- _Task_
In the mailing-list post about microtime, which organization can declare a leap second?

Subject: Re: microtime
To: David Laight <david@l8s.co.uk>
From: Erik E. Fair <fair@clock.org>
List: tech-kern
Date: 08/21/2002 06:08:04
Beware. The Time Of Day (TOD) and interval time are not the same thing.

At the end of each June and December, the International Earth 
Rotation Service (IERS) can declare a "leap second" to be added or 
deleted from UTC, resulting in 23:59:60 or an apparent jump from 
23:59:58 to 00:00:00.

UNIX has traditionally kept Greenwich Mean Time (GMT, the precessor 
to UTC) in the kernel for TOD, and converted all printed timestamps 
to local time zone in routines found in libc (e.g. ctime(3)). V7 UNIX 
even had the local time zone offset from GMT in the kernel, too, but 
that was just a convenient place to store it so that libraries and 
applications could get it.

The NTP daemon makes constant adjustments to the TOD on the systems 
where it is running (mostly by speeding up or slowing down the 
counting of clock ticks, as deeemed necessary by the calculation of 
the drift of the local system clock against reference time servers 
out on the Internet), to keep the value returned by gettimeofday(2)

- _Data_
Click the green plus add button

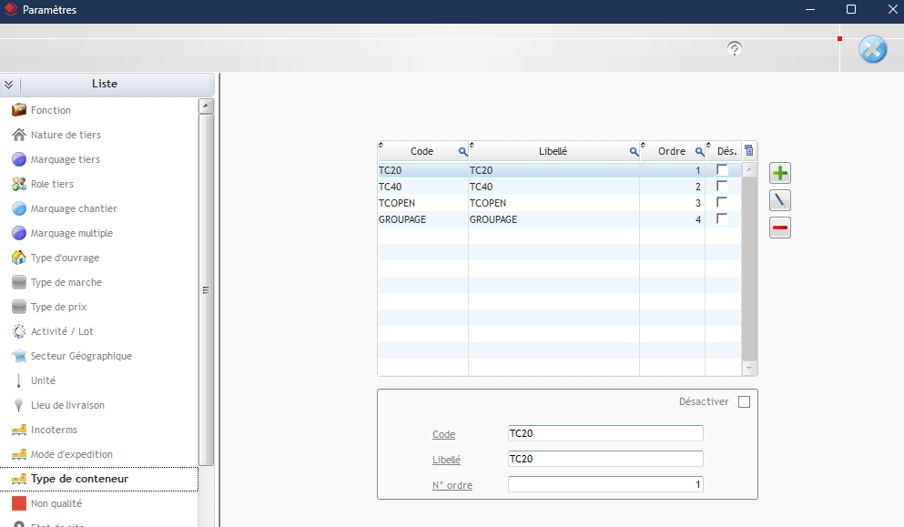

- _Response for this exercise_
The International Earth Rotation Service (IERS).